* _Task inputs_:
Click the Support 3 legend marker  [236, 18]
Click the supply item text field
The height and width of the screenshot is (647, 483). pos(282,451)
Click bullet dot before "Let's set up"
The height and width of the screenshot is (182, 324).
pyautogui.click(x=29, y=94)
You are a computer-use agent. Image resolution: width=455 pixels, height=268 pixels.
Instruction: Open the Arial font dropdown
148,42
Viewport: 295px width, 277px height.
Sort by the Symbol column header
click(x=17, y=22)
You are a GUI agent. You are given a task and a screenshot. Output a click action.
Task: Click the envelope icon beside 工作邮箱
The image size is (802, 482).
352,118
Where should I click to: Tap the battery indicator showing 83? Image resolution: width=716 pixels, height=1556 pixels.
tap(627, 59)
* * *
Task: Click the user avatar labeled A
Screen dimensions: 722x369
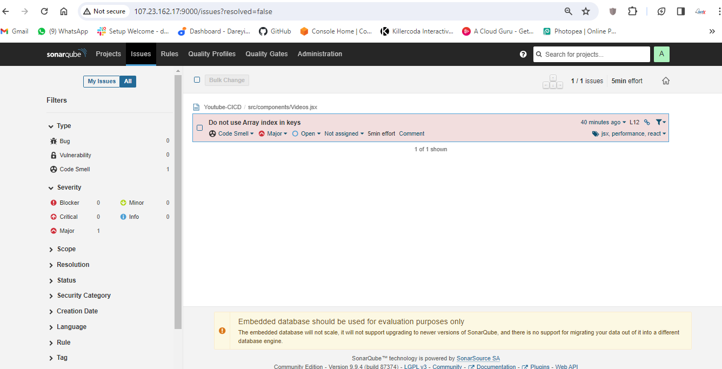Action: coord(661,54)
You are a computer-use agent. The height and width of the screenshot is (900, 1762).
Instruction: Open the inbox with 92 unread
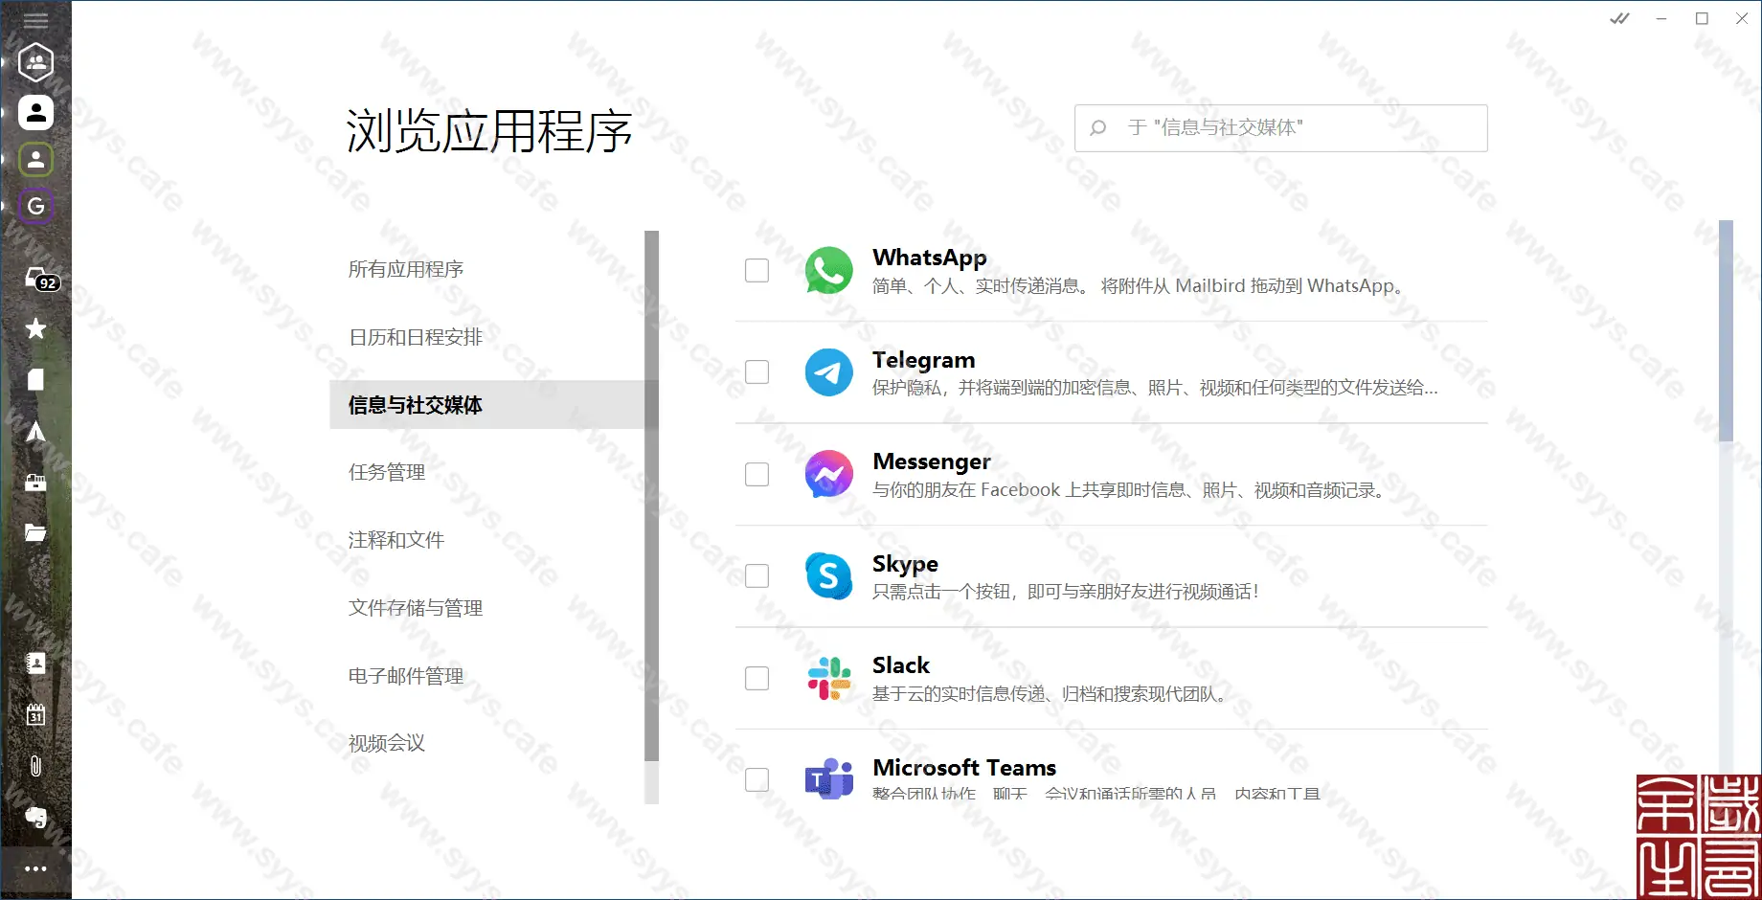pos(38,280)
* * *
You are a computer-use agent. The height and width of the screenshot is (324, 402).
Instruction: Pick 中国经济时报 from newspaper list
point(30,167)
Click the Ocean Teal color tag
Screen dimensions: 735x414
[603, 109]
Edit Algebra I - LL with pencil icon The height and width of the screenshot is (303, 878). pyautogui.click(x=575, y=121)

* _What you have to do_:
Tallying every line that holds the string "computer", report the total for the records and nothing else.

* _Task response_:
3